* [SOURCE RECORDS]:
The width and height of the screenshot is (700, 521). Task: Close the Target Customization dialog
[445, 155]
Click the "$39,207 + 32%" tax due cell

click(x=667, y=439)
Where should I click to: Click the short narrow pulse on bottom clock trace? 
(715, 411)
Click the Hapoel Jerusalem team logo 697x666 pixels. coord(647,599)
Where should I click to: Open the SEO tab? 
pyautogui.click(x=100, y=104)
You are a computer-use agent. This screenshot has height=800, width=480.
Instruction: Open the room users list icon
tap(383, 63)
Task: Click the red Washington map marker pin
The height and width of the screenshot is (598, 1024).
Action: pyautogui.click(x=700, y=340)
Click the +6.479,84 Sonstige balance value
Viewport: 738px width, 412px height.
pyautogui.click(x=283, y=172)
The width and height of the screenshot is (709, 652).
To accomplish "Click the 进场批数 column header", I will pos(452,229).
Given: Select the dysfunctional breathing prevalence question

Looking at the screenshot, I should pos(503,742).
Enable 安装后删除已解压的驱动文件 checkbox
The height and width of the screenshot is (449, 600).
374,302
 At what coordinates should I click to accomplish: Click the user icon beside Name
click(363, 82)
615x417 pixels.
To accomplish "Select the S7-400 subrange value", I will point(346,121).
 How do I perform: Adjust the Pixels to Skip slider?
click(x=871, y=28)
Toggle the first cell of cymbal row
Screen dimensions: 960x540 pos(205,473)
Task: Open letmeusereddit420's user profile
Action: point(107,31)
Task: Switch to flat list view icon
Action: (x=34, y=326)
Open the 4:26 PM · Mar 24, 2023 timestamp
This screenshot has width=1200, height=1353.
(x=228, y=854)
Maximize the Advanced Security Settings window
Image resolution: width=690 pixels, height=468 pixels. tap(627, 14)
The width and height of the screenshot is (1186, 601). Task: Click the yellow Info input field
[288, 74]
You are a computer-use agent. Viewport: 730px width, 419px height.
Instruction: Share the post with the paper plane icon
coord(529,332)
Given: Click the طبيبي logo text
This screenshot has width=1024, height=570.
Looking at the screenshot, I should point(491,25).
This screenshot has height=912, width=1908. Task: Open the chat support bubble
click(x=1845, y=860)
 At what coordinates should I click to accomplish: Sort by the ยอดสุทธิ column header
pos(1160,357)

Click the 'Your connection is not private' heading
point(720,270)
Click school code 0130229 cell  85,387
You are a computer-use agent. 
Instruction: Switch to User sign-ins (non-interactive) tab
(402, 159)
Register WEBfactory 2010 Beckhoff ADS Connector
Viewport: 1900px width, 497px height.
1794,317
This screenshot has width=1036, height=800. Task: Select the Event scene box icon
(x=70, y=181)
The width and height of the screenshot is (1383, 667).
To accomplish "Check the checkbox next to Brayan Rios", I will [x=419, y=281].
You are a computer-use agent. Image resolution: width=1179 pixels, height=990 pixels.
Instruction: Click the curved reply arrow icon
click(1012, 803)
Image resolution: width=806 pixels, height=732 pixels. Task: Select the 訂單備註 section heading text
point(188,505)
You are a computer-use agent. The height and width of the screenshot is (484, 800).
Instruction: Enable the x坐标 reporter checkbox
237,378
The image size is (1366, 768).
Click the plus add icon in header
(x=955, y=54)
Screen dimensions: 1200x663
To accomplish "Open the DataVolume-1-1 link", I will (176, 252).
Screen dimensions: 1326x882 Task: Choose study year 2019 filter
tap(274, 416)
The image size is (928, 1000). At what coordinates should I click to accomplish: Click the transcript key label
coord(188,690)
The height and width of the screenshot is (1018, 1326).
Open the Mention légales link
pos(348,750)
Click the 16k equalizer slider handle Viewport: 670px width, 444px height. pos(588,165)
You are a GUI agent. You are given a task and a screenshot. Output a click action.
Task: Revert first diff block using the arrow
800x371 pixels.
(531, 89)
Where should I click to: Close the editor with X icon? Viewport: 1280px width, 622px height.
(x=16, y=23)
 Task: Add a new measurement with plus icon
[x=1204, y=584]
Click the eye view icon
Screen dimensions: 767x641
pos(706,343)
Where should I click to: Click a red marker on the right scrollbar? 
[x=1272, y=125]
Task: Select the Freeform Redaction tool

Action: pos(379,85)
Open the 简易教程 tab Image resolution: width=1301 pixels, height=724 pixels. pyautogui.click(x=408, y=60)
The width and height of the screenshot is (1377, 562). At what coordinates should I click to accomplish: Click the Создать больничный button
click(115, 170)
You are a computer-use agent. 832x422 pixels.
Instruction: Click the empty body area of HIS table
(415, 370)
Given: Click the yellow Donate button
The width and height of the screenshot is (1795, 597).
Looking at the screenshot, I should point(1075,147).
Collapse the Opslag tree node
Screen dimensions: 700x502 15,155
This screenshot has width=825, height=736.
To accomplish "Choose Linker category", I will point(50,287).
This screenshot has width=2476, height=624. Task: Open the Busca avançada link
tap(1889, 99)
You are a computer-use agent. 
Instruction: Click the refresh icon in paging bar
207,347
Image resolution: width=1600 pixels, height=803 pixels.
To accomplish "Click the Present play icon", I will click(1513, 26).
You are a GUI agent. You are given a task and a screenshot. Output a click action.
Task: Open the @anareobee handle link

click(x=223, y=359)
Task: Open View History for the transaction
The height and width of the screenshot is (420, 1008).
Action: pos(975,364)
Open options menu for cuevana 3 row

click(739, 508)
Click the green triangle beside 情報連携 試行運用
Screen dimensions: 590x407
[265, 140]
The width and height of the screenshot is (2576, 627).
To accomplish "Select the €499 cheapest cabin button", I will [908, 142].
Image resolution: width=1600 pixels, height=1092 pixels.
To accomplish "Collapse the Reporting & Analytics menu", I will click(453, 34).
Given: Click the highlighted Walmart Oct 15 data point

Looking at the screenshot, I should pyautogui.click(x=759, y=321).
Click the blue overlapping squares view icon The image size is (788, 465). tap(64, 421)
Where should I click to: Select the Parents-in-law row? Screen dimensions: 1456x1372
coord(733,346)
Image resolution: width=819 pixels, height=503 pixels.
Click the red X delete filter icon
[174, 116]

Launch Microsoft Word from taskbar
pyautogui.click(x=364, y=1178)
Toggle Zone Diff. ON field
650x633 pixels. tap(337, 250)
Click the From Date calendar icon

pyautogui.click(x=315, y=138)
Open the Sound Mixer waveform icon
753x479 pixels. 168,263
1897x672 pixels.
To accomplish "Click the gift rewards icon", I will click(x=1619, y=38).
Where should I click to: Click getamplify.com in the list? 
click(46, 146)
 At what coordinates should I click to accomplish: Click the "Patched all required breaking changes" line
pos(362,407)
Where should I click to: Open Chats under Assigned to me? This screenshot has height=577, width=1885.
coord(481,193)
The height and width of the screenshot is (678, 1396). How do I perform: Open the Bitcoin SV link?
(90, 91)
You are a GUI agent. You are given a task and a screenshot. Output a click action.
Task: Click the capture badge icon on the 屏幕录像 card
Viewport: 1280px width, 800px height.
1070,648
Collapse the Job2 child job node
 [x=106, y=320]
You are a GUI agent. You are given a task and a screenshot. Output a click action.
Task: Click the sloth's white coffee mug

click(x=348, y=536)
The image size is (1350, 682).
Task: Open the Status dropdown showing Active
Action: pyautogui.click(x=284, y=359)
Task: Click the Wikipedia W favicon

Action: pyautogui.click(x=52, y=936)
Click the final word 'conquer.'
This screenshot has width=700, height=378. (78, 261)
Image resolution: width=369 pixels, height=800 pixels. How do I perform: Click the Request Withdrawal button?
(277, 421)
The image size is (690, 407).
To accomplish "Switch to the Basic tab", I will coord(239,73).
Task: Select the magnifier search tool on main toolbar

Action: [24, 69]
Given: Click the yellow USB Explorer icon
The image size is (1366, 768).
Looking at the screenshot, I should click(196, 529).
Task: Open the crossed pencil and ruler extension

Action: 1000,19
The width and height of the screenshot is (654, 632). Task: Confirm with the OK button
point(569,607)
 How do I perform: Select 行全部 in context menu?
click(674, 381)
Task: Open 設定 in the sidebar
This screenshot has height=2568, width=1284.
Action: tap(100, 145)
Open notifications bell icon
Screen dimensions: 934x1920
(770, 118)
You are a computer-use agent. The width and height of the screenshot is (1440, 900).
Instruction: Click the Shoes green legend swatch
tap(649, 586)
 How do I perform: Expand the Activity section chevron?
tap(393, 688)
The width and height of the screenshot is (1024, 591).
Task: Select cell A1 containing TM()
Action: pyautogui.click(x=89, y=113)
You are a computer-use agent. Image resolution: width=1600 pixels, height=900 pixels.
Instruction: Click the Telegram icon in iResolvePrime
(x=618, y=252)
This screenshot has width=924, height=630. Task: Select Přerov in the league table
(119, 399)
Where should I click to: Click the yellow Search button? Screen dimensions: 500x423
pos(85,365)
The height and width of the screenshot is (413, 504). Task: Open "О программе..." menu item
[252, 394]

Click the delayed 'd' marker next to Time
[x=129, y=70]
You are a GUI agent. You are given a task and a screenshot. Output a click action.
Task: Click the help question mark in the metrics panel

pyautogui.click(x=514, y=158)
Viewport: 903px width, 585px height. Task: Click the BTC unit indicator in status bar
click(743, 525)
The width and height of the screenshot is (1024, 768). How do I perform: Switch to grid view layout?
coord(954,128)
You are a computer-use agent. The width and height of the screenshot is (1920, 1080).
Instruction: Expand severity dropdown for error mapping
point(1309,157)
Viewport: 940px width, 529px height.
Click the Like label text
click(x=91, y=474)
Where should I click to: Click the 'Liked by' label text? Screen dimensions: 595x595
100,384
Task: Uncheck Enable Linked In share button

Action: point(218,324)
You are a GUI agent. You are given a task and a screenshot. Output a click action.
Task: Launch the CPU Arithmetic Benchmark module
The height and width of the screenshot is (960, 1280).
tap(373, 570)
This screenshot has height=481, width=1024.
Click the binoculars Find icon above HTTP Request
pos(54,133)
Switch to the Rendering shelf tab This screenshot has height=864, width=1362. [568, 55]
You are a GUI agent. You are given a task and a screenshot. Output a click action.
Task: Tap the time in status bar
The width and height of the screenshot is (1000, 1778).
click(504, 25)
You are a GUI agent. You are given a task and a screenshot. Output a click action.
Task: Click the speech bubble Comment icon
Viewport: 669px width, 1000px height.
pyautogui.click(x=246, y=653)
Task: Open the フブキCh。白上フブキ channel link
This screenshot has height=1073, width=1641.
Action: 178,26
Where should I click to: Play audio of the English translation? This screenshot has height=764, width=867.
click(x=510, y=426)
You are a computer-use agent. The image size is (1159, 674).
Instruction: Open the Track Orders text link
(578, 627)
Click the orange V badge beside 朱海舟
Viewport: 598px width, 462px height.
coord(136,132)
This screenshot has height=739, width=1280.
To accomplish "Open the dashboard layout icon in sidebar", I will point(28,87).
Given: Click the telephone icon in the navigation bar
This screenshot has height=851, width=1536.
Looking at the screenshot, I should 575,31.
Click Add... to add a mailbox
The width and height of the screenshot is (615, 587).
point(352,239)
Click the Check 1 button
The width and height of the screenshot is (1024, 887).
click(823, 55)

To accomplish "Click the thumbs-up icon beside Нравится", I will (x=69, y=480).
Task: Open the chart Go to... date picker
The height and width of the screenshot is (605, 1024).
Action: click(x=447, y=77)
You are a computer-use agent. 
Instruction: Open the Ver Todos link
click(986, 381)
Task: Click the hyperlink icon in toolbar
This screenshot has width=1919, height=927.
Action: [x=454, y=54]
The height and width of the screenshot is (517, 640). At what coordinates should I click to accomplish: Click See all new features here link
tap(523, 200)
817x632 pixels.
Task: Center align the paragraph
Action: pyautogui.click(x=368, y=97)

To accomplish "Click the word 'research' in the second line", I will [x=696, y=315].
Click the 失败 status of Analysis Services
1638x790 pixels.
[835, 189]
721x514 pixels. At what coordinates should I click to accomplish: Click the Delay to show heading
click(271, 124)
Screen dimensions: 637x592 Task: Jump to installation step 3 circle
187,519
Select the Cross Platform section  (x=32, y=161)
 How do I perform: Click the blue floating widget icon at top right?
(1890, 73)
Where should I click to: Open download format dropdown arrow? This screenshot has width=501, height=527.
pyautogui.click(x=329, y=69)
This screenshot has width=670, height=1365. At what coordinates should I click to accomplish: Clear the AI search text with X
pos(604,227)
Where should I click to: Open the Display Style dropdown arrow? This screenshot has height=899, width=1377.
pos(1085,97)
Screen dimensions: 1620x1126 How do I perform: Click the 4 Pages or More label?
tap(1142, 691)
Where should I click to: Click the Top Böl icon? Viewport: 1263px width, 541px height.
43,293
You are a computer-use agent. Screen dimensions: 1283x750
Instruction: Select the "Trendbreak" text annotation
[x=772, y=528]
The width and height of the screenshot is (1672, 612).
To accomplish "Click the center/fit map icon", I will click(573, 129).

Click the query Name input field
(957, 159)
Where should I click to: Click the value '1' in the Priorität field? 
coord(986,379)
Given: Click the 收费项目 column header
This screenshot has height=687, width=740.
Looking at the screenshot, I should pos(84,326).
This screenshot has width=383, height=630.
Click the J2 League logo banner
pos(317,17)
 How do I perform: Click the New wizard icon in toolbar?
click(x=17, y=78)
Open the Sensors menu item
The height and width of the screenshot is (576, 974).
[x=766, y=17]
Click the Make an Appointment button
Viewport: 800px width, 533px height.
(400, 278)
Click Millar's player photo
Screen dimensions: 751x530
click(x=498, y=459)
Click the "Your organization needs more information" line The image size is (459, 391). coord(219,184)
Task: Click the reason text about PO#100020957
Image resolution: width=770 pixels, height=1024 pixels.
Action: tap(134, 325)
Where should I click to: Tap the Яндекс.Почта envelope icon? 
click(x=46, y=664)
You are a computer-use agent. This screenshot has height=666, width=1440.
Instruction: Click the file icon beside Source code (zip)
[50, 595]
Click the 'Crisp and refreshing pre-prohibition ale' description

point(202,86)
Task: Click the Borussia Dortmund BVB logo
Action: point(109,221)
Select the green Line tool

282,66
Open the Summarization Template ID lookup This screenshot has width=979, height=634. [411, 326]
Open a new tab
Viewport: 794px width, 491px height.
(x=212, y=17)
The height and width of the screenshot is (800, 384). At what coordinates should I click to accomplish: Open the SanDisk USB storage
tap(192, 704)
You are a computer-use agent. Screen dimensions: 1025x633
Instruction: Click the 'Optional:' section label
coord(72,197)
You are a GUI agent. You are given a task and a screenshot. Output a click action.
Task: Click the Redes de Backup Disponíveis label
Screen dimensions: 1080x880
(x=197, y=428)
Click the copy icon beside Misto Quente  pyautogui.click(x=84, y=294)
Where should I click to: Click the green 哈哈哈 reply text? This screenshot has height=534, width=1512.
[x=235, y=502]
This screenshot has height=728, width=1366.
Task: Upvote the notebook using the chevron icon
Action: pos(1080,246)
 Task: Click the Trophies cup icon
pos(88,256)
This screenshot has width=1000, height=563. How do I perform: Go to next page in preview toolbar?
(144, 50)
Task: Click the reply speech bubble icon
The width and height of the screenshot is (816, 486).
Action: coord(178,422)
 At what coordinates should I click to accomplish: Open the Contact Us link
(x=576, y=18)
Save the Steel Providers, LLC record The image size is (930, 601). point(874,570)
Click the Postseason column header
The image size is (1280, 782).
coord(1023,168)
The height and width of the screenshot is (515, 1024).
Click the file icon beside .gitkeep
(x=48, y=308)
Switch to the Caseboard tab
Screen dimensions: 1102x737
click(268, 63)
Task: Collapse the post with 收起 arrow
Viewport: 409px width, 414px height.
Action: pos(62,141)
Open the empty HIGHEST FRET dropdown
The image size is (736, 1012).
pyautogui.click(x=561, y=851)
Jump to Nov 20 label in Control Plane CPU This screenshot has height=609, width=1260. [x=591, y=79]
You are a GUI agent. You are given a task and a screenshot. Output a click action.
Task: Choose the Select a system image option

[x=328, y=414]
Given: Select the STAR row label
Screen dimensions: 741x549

* [REQUIRED ACTION]: Wherever a line in the entries holds "speech", copy that line.

* [ANSWER SPACE]:
Task: Click the speech bubble Comment icon
Task: Click the reply speech bubble icon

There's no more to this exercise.